* Source passage:
[Start of Attachment]

Idk I think it's not as easy to achieve a good front-end with point-and-click as you describe. When you have to do things like adaptive layouts, it seems like code actually manages a bit better than a WYSIWYG. Or there is some point of complexity where you need so many configuration options in a point-and-click editor that the code becomes easier to manage.
It's not that, it's that when you eventually reach the point where you need to do something that can't be handled by the WYSIWYG editor, you're left with 50,000 lines of shitty machine generated code that's almost impossible to work with.
The risk with WYSIWYG editors isn't that there's some tipping point where it becomes 10% more efficient to write code and you lose a bit of productivity or something. It's that something comes up half way through development and the WYSIWYG doesn't have the feature you need[1], and the entire project slams into a brick wall and dies instantly.
You can prevent this by running into the exact same problem CoPilot has, which is that reading code is harder than writing it. If you try to avoid the brick wall by having devs familiarise themselves with the code as the WYSIWYG generates it, those devs would have just been able to build it themselves in less time and with cleaner code.
[1] which will always happen eventually, because they're balancing the feature set for the exact reasons you mentioned. If they can do everything code can then the UX is going to be so bloated and horrible that it'd be trivially worse to use than just writing code.

[End of Attachment]

* Exercise data:
[Start of Attachment]

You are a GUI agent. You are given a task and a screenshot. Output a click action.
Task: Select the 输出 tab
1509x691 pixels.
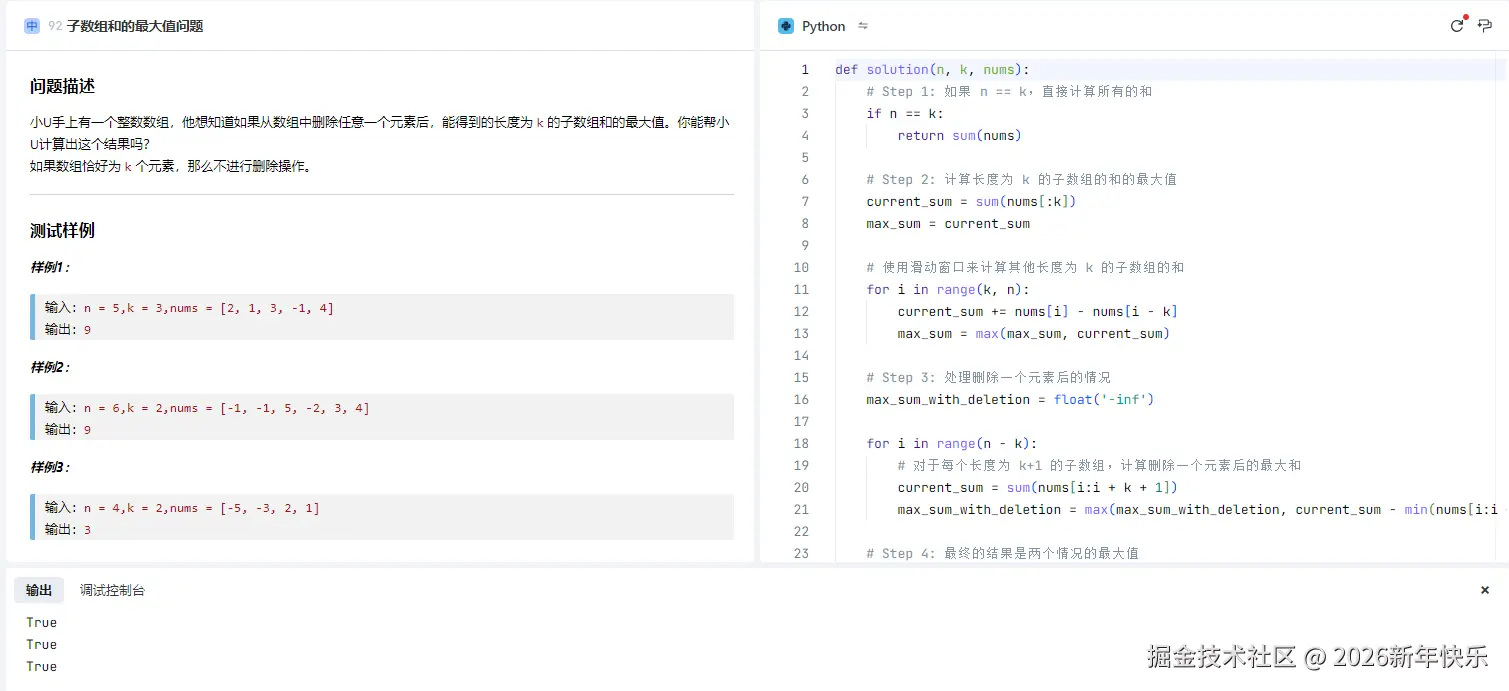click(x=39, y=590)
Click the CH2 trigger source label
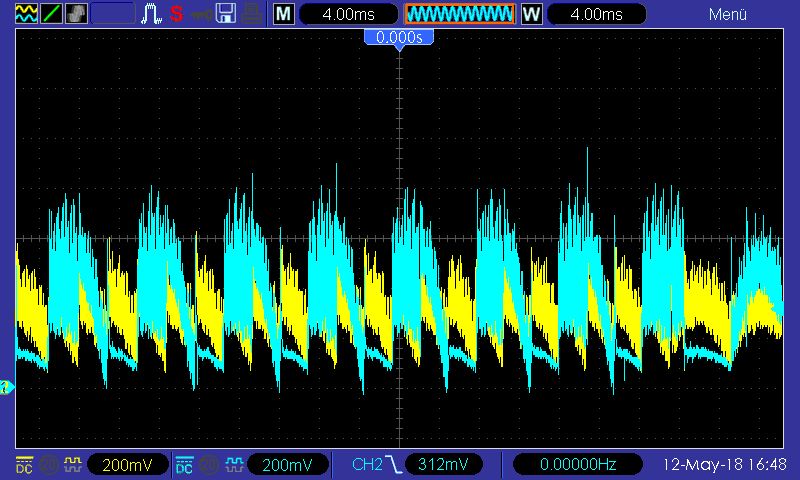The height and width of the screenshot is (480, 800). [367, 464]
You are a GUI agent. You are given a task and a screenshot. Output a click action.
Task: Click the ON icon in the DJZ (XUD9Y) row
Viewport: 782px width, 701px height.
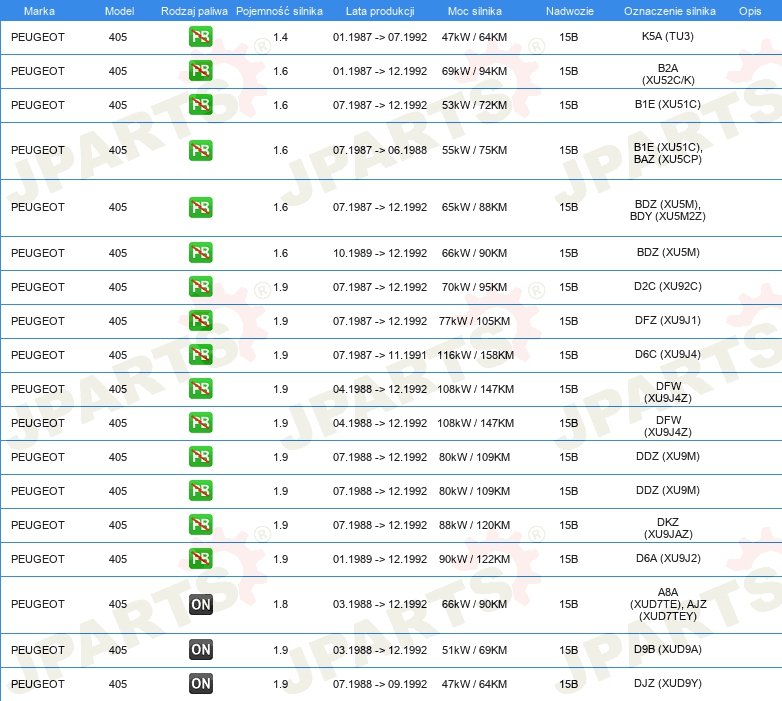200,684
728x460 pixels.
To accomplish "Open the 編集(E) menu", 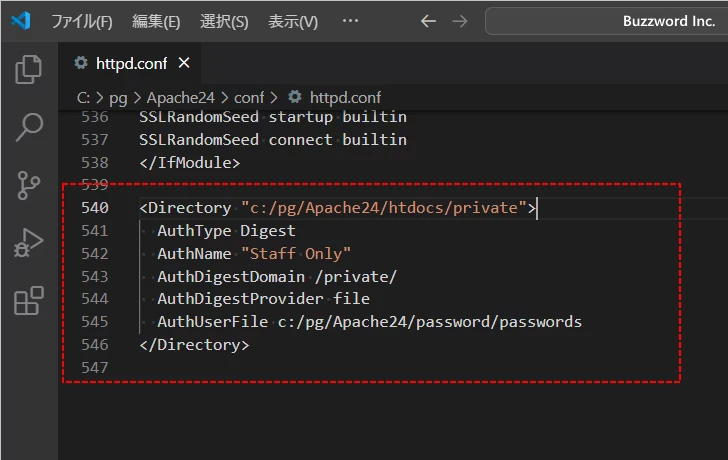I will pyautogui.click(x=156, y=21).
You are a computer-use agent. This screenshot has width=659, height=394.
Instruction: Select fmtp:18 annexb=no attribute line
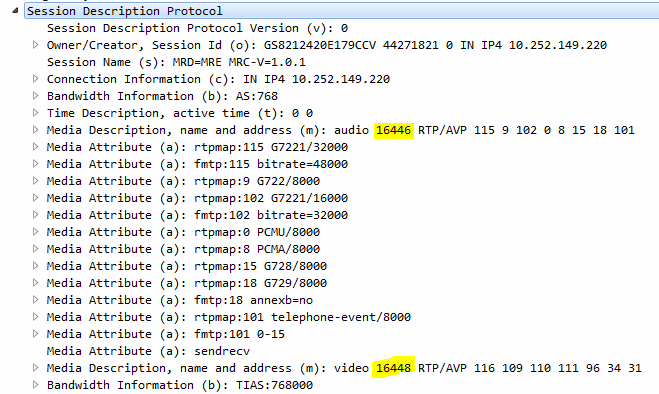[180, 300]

[End of Attachment]

* Your instructions: Can you reproduce, word for word, the stretch of the WYSIWYG editor discussion from "The risk with" through "and dies instantly."?

* Task answer:
The risk with WYSIWYG editors isn't that there's some tipping point where it becomes 10% more efficient to write code and you lose a bit of productivity or something. It's that something comes up half way through development and the WYSIWYG doesn't have the feature you need[1], and the entire project slams into a brick wall and dies instantly.